Adam Warpouske, an Oregon resident, died in a United States Veterans’ Administration Hospital in Oregon without a will or legal heirs, leaving a net estate composed of personal property worth about $13,000. Oregon law provides that such property shall escheat to the State. A United States statute, on the other hand, provides that when a veteran dies without a will or legal heirs in a veterans’ hospital, his personal property “shall immediately vest in and become the property of the United States as trustee for the sole use and benefit of the General Post Fund . ...” In reliance upon these provisions of their respective statutes, both the State of Oregon and the Government of the United States filed claims for Warpouske’s estate in the Oregon probate court having jurisdiction of the matter.

Recognizing that the federal statute, if applicable and valid, would make the claim of the United States paramount, the State attacked the Government’s reliance upon that statute on two grounds: first, it urged that the federal statute did not apply to this case on the theory that its provisions depended upon the Government’s having made a valid contract with the veteran prior to his death and that Warpouske had made no such contract because he had been mentally incompetent to do so when he entered the hospital and at all times thereafter up to his death; and, secondly, it urged that the federal statute, even if applicable, was invalid because it pertains to the devolution of property, a matter contended to have been wholly reserved to the States by the Tenth Amendment.

After hearings, the probate court found as a fact that Warpouske had been unable to enter into a valid contract with the Government because of his mental incompetence. That court then accepted the State’s interpretation of the federal statute as requiring a valid contract as a prerequisite to its application and concluded that since such a contract could not, in this case, have been made, the State was entitled to Warpouske’s property by virtue of its escheat law. On appeal, the State Supreme Court affirmed on the same grounds. Because of the importance of this question of federal statutory construction and an alleged conflict between this decision and decisions previously made by other state courts of final jurisdiction, we granted certiorari.

Since we accept the findings of the two state courts that Warpouske could not and did not enter into a contract to leave his property to the United States, the crucial question is whether the Government can prevail in the absence of such a contract. We hold that it can on the grounds that the federal statute relied upon does not require a contract and that this statute does not violate the Tenth Amendment.

The controlling provision was passed in 1941 as an amendment to the Sundry Appropriations Act of 1910. The 1910 Act quite plainly and unequivocally provided that the admission of an applicant to a veterans’ home should “be and constitute a valid and binding contract between such applicant and the Board of Managers of said home that on the death of said applicant while a member of such home, leaving no heirs at law nor next of kin, all personal property owned by said applicant at the time of his death, including money or choses in action held by him and not disposed of by will . . . shall vest in and become the property of the said Board of Managers for the sole use and benefit of the post fund of said home . . . .” The contractual nature of these provisions of the 1910 Act was clear and, indeed, we expressly recognized that fact when the question of the validity of the Act was brought before this Court.

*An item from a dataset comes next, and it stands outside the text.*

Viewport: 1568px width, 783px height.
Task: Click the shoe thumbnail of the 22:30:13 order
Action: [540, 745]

The 1910 Act was greatly amplified, however, by the amendments adopted in 1941 and the central provision of the Act, quoted above, was significantly changed. Section 1 of the new Act restates this provision without reference to the word “contract,” providing simply that when a veteran dies “while a member or patient in any facility, or any hospital while being furnished care or treatment,” all his personal property “not disposed of by will or otherwise, shall immediately vest in and become the property of the United States as trustee for the sole use and benefit of the General Post Fund . ...” The Act then goes on to supplement this basic provision with other provisions that are drawn in the language of contract. But these provisions must be read in the context of § 2 of the Act which provides that the death of a veteran in a veterans’ hospital “shall give rise to a conclusive presumption of a valid contract.” Read in this context, the language of contract which appears in these other provisions of the Act is not at all inconsistent with the provision for automatic vesting without a contract in § 1. Quite the contrary, it seems plain to us that these “contractual” provisions were included in the Act for the purpose of reinforcing rather than detracting from the provisions of § 1 — the thought apparently being that there was some chance that the Act would be attacked as unconstitutional and that it would consequently be advisable to include alternative bases upon which it could be upheld.

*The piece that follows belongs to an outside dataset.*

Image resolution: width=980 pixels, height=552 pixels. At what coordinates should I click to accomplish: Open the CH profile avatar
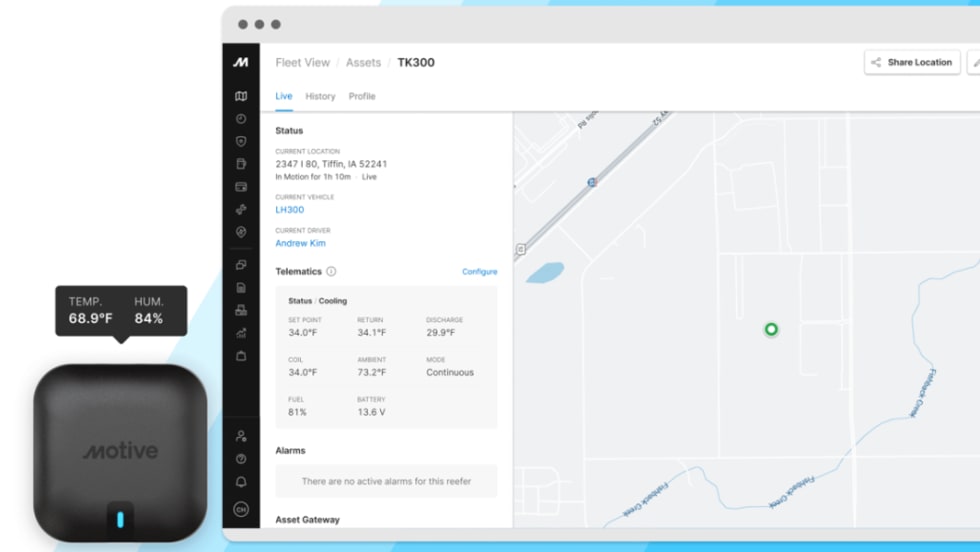241,509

This natural construction we give to § 1 makes it fit well in the pattern of legislation dealing with this subject. The solicitude of Congress for veterans is of long standing. Veterans’ pensions, homes, hospitals and other facilities have been supplied on an ever-increasing scale. Many veterans, as did the deceased veteran here, have had to depend upon these benefits for long periods of their lives. Warpouske, for example, appears to have spent more than ten years of his life, at various intervals from time to time, in veterans’ homes and hospitals throughout the country. These were the only homes he had at those times. The congressional plan here is that whatever little personal property veterans without wills or kin happen to leave when they die in veterans’ homes and hospitals should be paid into the General Post Fund, to be used for the recreation and pleasure of other ex-service men and women who have to spend their days in veterans’ homes and hospitals. This idea was expressed by Representative Jennings during the discussion of the 1941 Act on the floor of the House: “And would it not be much better to let that money go into a fund that would inure to the benefit of other veterans than to let . . . it go into a fund under the escheat laws of [a] State?”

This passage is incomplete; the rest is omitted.